─── EXTRAIT DU DOCUMENT ───

Les pages qui suivent posent que, pour l'Europe, la lutte contre le changement climatique n'est plus seulement une affaire de leadership politico-diplomatique et de gestion pragmatique de la coresponsabilité des économies industrielles avancées dans l'adaptation au changement climatique. Au niveau mondial, l'Union européenne ne représente plus que 10% des émissions de CO2 pour 20% de la production mondiale. Après l'annonce du retrait des Etats-Unis de l'Accord de Paris sur le climat en juin 2017, l'Union a la possibilité de transformer la contrainte climatique en leadership industriel porteur de croissance, d'emplois et d'innovation, et de gagner un avantage comparatif décisif dans la mondialisation grâce à la conversion de son économie à l'excellence écologique. Il faut pour cela que l'Union européenne concrétise les objectifs qu'elle s'est donnés depuis 15 ans en matière de développement des renouvelables, d'efficacité énergétique et de modernisation de ses systèmes énergétiques sous l'effet de la révolution des " 3D " - décarbonation, digitalisation, décentralisation. Et qu'elle passe à l'échelle supérieure en lançant un " Acte II de l'Union de l'énergie ".

1. Un modèle de société pour le XXIe siècle, tourné vers l'excellence écologique

L'Union européenne a intérêt à faire de l'excellence écologique un pilier de son développement et de l'évolution de son modèle économique et social. Au plan interne, il s'agit d'un projet mobilisateur pour les citoyens européens. Au plan externe, l'Europe peut se doter d'avantages comparatifs cruciaux dans la compétition internationale.

Des destructions créatrices provoquées par des ruptures technologiques bouleversent des pans entiers de l'ancienne économie. Pour beaucoup d'entre elles, il y a un doute sur leur capacité à générer une croissance soutenable et riche en emplois. Il en est ainsi de la révolution numérique, et demain celles de l'intelligence artificielle et de la robotique. Par contraste, la révolution qui est en cours dans le secteur de l'énergie conjugue sauvegarde du climat et bénéfices sociaux et sociétaux : des créations d'emplois durables et non délocalisables, un environnement plus sain, plus de confort pour les consommateurs, plus d'indépendance énergétique pour les Etats et, au bout du chemin, un accès à une énergie renouvelable inépuisable et à coût marginal presque nul.

─── CONTENU DES DONNÉES ───

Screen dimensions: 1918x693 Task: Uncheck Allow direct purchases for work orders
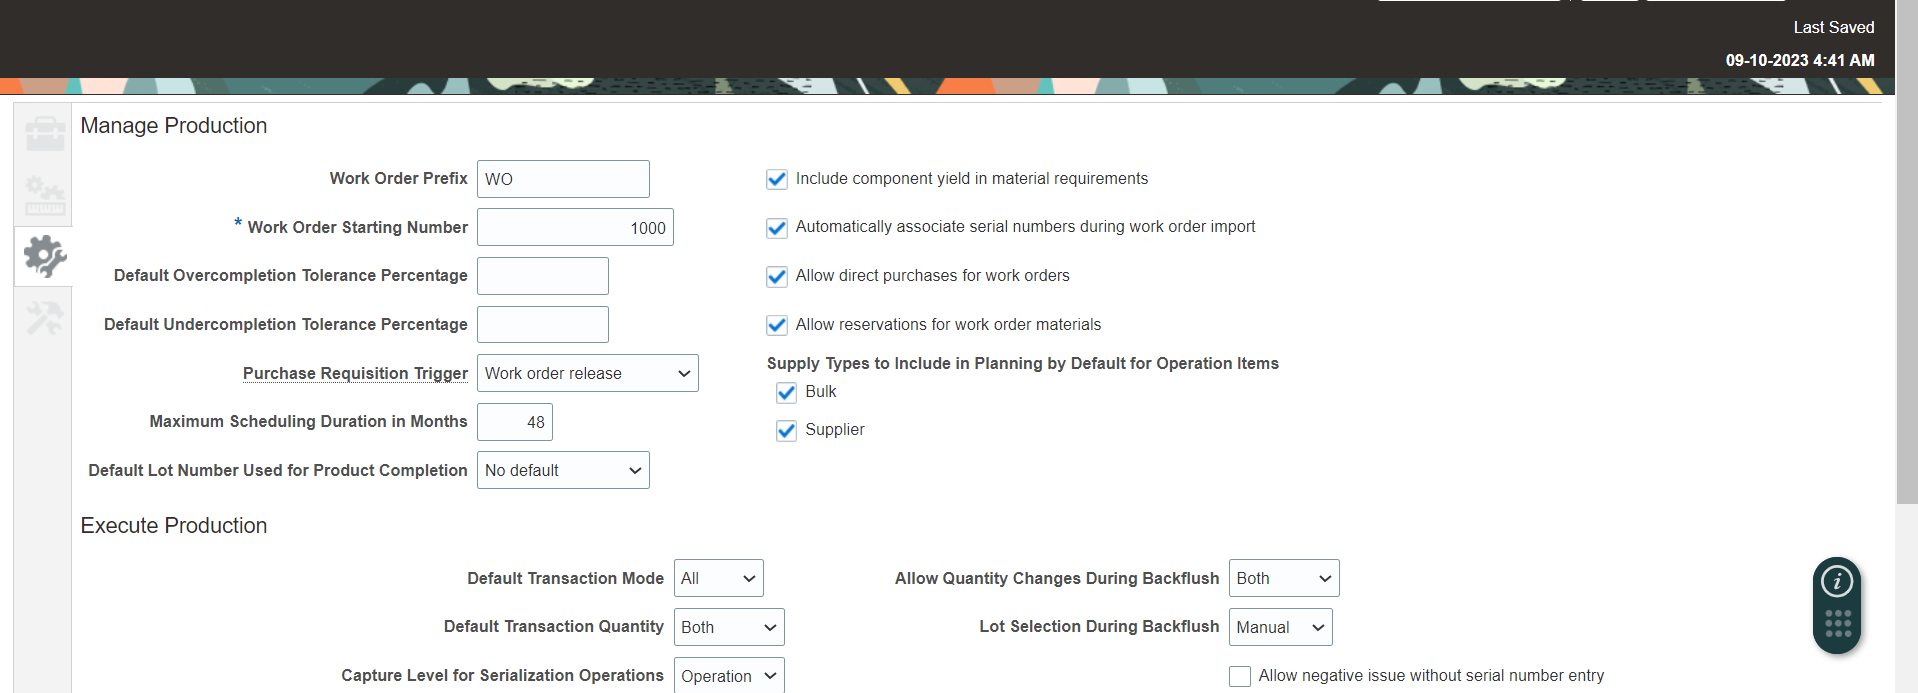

───

▸ **TÂCHES À RÉALISER**
**1.** Énumérez tous les bénéfices sociaux et sociétaux que l'extrait du document attribue à la révolution en cours dans le secteur de l'énergie.
**2.** Rédigez la suite du texte sur l'Europe et la lutte contre le changement climatique, à partir de sa dernière phrase.

▸ **RÉPONSES FINALES**
**1.**
- Des créations d'emplois durables et non délocalisables
- Un environnement plus sain
- Plus de confort pour les consommateurs
- Plus d'indépendance énergétique pour les États
- Au bout du chemin, un accès à une énergie renouvelable inépuisable et à coût marginal presque nul

**2.**
Les entreprises qui se hisseront au statut de " GAFA " de l'énergie pourraient être les premiers producteurs mondiaux de biens communs. Les retombées profiteront à leurs pays d'origine mais pas seulement : le nouveau monde de l'énergie sera moins gourmand en capitaux que l'ancien, ses technologies décentralisées et digitalisées se mettront plus facilement à la portée de l'humanité toute entière.

L'Europe a tous les atouts pour être le premier de cordée de ce nouveau monde de l'énergie. Quatre des dix plus grands énergéticiens mondiaux sont européens. L'Union européenne s'est dotée depuis 15 ans d'une politique énergie-climat ambitieuse, elle dispose de ressources renouvelables significatives et d'un savoir-faire mondial en matière de solutions d'efficacité énergétique. L'Union peut affirmer dans ce domaine le leadership qu'elle a laissé échapper au profit des Américains ou des Asiatiques dans les secteurs des télécommunications et du numérique.

Dans la page de l'histoire qui est en train de s'écrire, la transformation énergétique est aussi un enjeu de civilisation. Après avoir donné au monde les modèles de la démocratie, de l'humanisme, des Lumières, et incubé la première révolution industrielle, l'Europe a les moyens, grâce à ses ressources technologiques et d'innovation sociale, de créer un modèle de société plus durable, plus respectueux de l'homme et de la nature qui sont en totale interdépendance. Et de devenir une référence pour le reste du monde. Faire de l'Europe une civilisation durable est un projet optimiste et fédérateur capable de rapprocher les peuples européens, de panser les plaies après une décennie de poly-crises et de rebâtir une Union qui donne confiance en l'avenir.

Ce choix du leadership doit être fait par l'Union européenne, ou alors il sera fait par les grandes économies émergentes avec des ressources d'investissement et à des échelles bien supérieures. La Chine s'est donné des ambitions de développement des renouvelables soutenues par des capacités d'investissement vertigineuses. Les technologies vertes reposant sur des composantes à bas coût développées sur son territoire pourraient déferler sur l'Europe et emporter la mise qui est en train de se constituer dans des domaines aussi variés que le stockage, le photovoltaïque organique ou la maîtrise de la demande grâce à la digitalisation et l'internet des objets.
L'Union doit pour cela se préparer à passer à l'échelle supérieure sur la voie de l'excellence écologique. Alors comment faire ?

2. Vers un " Acte II " de l'Union de l'énergie

Dans les 5 prochaines années, cette ambition pourrait passer par un " Acte II " de l'Union de l'énergie, qui inclut des engagements concrets pour atteindre les objectifs énergie-climat pour 2020-2030. Elle requiert aussi une feuille de route d'ici à 2050 pour crédibiliser ses objectifs de réduction de gaz à effet de serre (réduire de 80 à 95% ses émissions de gaz à effet de serre, en application de l'Accord de Paris).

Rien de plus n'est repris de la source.